↓↓↓
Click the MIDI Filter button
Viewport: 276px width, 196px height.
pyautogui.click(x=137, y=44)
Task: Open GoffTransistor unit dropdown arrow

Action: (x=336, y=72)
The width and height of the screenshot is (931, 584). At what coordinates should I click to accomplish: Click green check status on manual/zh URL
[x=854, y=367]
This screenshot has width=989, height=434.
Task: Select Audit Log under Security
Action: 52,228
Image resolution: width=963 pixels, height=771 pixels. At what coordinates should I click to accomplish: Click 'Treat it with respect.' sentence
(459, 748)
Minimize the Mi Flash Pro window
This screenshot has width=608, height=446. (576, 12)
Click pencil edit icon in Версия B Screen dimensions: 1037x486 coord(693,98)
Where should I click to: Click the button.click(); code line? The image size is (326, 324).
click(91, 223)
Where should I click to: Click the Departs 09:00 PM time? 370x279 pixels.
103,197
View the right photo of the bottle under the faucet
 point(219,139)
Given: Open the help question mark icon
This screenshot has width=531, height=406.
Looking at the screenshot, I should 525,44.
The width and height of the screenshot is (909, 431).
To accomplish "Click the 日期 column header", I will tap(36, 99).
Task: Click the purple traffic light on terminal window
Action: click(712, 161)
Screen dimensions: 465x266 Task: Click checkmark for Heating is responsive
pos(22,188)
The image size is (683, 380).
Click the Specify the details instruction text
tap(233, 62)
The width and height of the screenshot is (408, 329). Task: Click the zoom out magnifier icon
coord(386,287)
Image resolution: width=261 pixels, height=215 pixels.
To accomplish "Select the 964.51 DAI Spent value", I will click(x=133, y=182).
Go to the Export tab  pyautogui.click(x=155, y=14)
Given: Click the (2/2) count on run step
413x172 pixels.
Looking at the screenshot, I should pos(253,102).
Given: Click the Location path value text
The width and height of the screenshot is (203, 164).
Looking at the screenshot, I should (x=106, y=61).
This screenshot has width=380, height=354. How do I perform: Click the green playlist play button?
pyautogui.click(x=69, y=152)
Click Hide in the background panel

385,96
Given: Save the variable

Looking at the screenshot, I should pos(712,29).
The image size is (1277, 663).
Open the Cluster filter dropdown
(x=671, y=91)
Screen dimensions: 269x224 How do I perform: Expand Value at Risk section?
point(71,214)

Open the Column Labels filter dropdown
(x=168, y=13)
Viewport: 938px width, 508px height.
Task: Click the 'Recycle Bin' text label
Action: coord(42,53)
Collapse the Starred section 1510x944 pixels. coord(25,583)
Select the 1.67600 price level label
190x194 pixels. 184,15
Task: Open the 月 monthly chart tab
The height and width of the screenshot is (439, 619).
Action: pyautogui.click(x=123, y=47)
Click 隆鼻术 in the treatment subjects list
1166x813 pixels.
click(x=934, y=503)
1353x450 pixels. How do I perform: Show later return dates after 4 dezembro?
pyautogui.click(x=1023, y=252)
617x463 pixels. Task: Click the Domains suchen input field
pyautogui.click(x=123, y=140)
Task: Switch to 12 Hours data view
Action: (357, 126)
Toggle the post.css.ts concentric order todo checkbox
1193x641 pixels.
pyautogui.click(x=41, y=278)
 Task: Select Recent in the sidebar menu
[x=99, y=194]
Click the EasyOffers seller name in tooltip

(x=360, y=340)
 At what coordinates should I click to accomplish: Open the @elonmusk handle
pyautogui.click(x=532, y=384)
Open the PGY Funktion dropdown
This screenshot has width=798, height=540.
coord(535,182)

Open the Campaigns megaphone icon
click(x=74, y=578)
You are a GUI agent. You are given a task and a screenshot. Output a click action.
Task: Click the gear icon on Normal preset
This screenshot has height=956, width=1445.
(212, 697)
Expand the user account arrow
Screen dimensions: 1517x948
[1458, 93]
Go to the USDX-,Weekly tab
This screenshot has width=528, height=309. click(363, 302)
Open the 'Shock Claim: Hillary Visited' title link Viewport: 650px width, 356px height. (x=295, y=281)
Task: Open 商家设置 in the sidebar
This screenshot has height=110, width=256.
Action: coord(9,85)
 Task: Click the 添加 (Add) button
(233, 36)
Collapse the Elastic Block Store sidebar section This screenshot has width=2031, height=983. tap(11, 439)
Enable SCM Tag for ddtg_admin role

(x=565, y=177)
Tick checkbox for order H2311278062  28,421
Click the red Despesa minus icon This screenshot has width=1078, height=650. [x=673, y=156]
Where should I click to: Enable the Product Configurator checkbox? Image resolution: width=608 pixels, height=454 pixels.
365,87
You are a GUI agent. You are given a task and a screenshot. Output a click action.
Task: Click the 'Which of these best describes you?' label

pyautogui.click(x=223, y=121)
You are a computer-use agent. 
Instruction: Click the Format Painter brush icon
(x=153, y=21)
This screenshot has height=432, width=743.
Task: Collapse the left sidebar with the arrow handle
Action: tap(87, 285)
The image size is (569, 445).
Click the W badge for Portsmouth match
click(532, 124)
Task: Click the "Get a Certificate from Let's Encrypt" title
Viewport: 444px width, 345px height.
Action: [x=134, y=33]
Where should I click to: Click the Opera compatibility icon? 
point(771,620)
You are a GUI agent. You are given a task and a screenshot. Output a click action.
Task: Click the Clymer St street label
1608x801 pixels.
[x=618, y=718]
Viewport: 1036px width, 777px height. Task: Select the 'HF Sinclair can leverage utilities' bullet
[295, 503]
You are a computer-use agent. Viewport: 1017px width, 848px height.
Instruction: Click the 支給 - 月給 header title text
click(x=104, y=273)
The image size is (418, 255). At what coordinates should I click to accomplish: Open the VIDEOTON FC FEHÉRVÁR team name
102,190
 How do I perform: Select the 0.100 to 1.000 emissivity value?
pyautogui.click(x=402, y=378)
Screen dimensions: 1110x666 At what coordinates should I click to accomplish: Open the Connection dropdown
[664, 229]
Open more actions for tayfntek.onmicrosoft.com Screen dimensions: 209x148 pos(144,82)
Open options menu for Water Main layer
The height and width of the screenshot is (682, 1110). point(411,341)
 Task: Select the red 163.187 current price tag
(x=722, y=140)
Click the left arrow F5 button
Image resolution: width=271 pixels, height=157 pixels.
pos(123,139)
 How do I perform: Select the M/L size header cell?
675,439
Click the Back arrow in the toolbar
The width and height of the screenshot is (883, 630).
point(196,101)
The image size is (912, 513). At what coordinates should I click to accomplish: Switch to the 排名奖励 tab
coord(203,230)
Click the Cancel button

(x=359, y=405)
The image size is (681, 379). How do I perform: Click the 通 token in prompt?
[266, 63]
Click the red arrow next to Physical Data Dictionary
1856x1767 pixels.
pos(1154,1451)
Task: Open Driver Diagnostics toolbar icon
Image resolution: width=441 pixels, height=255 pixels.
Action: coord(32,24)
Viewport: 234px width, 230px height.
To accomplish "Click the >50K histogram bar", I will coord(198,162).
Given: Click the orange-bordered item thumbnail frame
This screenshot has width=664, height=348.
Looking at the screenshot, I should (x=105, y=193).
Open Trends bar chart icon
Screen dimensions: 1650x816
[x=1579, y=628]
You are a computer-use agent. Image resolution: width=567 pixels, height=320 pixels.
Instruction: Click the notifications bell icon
↑↑↑
Short exercise
Rewrite the rows above with "MIDI Filter" changed to "MIDI Effects" and every other part left as it is.

Final result
Click the MIDI Effects button
Viewport: 276px width, 196px height.
pyautogui.click(x=137, y=44)
Task: Open GoffTransistor unit dropdown arrow

Action: (x=336, y=72)
The width and height of the screenshot is (931, 584). At what coordinates should I click to accomplish: Click green check status on manual/zh URL
[x=854, y=367]
This screenshot has width=989, height=434.
Task: Select Audit Log under Security
Action: 52,228
Image resolution: width=963 pixels, height=771 pixels. At what coordinates should I click to accomplish: Click 'Treat it with respect.' sentence
(459, 748)
Minimize the Mi Flash Pro window
This screenshot has width=608, height=446. (576, 12)
Click pencil edit icon in Версия B Screen dimensions: 1037x486 coord(693,98)
Where should I click to: Click the button.click(); code line? The image size is (326, 324).
click(91, 223)
Where should I click to: Click the Departs 09:00 PM time? 370x279 pixels.
103,197
View the right photo of the bottle under the faucet
 point(219,139)
Given: Open the help question mark icon
This screenshot has width=531, height=406.
Looking at the screenshot, I should 525,44.
The width and height of the screenshot is (909, 431).
To accomplish "Click the 日期 column header", I will tap(36, 99).
Task: Click the purple traffic light on terminal window
Action: click(712, 161)
Screen dimensions: 465x266 Task: Click checkmark for Heating is responsive
pos(22,188)
The image size is (683, 380).
Click the Specify the details instruction text
tap(233, 62)
The width and height of the screenshot is (408, 329). Task: Click the zoom out magnifier icon
coord(386,287)
Image resolution: width=261 pixels, height=215 pixels.
To accomplish "Select the 964.51 DAI Spent value", I will click(x=133, y=182).
Go to the Export tab  pyautogui.click(x=155, y=14)
Given: Click the (2/2) count on run step
413x172 pixels.
Looking at the screenshot, I should pos(253,102).
Given: Click the Location path value text
The width and height of the screenshot is (203, 164).
Looking at the screenshot, I should (x=106, y=61).
This screenshot has width=380, height=354. How do I perform: Click the green playlist play button?
pyautogui.click(x=69, y=152)
Click Hide in the background panel

385,96
Given: Save the variable

Looking at the screenshot, I should pos(712,29).
The image size is (1277, 663).
Open the Cluster filter dropdown
(x=671, y=91)
Screen dimensions: 269x224 How do I perform: Expand Value at Risk section?
point(71,214)

Open the Column Labels filter dropdown
(x=168, y=13)
Viewport: 938px width, 508px height.
Task: Click the 'Recycle Bin' text label
Action: coord(42,53)
Collapse the Starred section 1510x944 pixels. coord(25,583)
Select the 1.67600 price level label
190x194 pixels. 184,15
Task: Open the 月 monthly chart tab
The height and width of the screenshot is (439, 619).
Action: pyautogui.click(x=123, y=47)
Click 隆鼻术 in the treatment subjects list
1166x813 pixels.
click(x=934, y=503)
1353x450 pixels. How do I perform: Show later return dates after 4 dezembro?
pyautogui.click(x=1023, y=252)
617x463 pixels. Task: Click the Domains suchen input field
pyautogui.click(x=123, y=140)
Task: Switch to 12 Hours data view
Action: (357, 126)
Toggle the post.css.ts concentric order todo checkbox
1193x641 pixels.
pyautogui.click(x=41, y=278)
 Task: Select Recent in the sidebar menu
[x=99, y=194]
Click the EasyOffers seller name in tooltip

(x=360, y=340)
 At what coordinates should I click to accomplish: Open the @elonmusk handle
pyautogui.click(x=532, y=384)
Open the PGY Funktion dropdown
This screenshot has width=798, height=540.
coord(535,182)

Open the Campaigns megaphone icon
click(x=74, y=578)
You are a GUI agent. You are given a task and a screenshot. Output a click action.
Task: Click the gear icon on Normal preset
This screenshot has height=956, width=1445.
(212, 697)
Expand the user account arrow
Screen dimensions: 1517x948
[1458, 93]
Go to the USDX-,Weekly tab
This screenshot has width=528, height=309. click(363, 302)
Open the 'Shock Claim: Hillary Visited' title link Viewport: 650px width, 356px height. (x=295, y=281)
Task: Open 商家设置 in the sidebar
This screenshot has height=110, width=256.
Action: coord(9,85)
 Task: Click the 添加 (Add) button
(233, 36)
Collapse the Elastic Block Store sidebar section This screenshot has width=2031, height=983. tap(11, 439)
Enable SCM Tag for ddtg_admin role

(x=565, y=177)
Tick checkbox for order H2311278062  28,421
Click the red Despesa minus icon This screenshot has width=1078, height=650. [x=673, y=156]
Where should I click to: Enable the Product Configurator checkbox? Image resolution: width=608 pixels, height=454 pixels.
365,87
You are a GUI agent. You are given a task and a screenshot. Output a click action.
Task: Click the 'Which of these best describes you?' label

pyautogui.click(x=223, y=121)
You are a computer-use agent. 
Instruction: Click the Format Painter brush icon
(x=153, y=21)
This screenshot has height=432, width=743.
Task: Collapse the left sidebar with the arrow handle
Action: tap(87, 285)
The image size is (569, 445).
Click the W badge for Portsmouth match
click(532, 124)
Task: Click the "Get a Certificate from Let's Encrypt" title
Viewport: 444px width, 345px height.
Action: [x=134, y=33]
Where should I click to: Click the Opera compatibility icon? 
point(771,620)
You are a GUI agent. You are given a task and a screenshot. Output a click action.
Task: Click the Clymer St street label
1608x801 pixels.
[x=618, y=718]
Viewport: 1036px width, 777px height. Task: Select the 'HF Sinclair can leverage utilities' bullet
[295, 503]
You are a computer-use agent. Viewport: 1017px width, 848px height.
Instruction: Click the 支給 - 月給 header title text
click(x=104, y=273)
The image size is (418, 255). At what coordinates should I click to accomplish: Open the VIDEOTON FC FEHÉRVÁR team name
102,190
 How do I perform: Select the 0.100 to 1.000 emissivity value?
pyautogui.click(x=402, y=378)
Screen dimensions: 1110x666 At what coordinates should I click to accomplish: Open the Connection dropdown
[664, 229]
Open more actions for tayfntek.onmicrosoft.com Screen dimensions: 209x148 pos(144,82)
Open options menu for Water Main layer
The height and width of the screenshot is (682, 1110). point(411,341)
 Task: Select the red 163.187 current price tag
(x=722, y=140)
Click the left arrow F5 button
Image resolution: width=271 pixels, height=157 pixels.
pos(123,139)
 How do I perform: Select the M/L size header cell?
675,439
Click the Back arrow in the toolbar
The width and height of the screenshot is (883, 630).
point(196,101)
The image size is (912, 513). At what coordinates should I click to accomplish: Switch to the 排名奖励 tab
coord(203,230)
Click the Cancel button

(x=359, y=405)
The image size is (681, 379). How do I perform: Click the 通 token in prompt?
[266, 63]
Click the red arrow next to Physical Data Dictionary
1856x1767 pixels.
pos(1154,1451)
Task: Open Driver Diagnostics toolbar icon
Image resolution: width=441 pixels, height=255 pixels.
Action: coord(32,24)
Viewport: 234px width, 230px height.
To accomplish "Click the >50K histogram bar", I will coord(198,162).
Given: Click the orange-bordered item thumbnail frame
This screenshot has width=664, height=348.
Looking at the screenshot, I should (x=105, y=193).
Open Trends bar chart icon
Screen dimensions: 1650x816
[x=1579, y=628]
You are a computer-use agent. Image resolution: width=567 pixels, height=320 pixels.
Instruction: Click the notifications bell icon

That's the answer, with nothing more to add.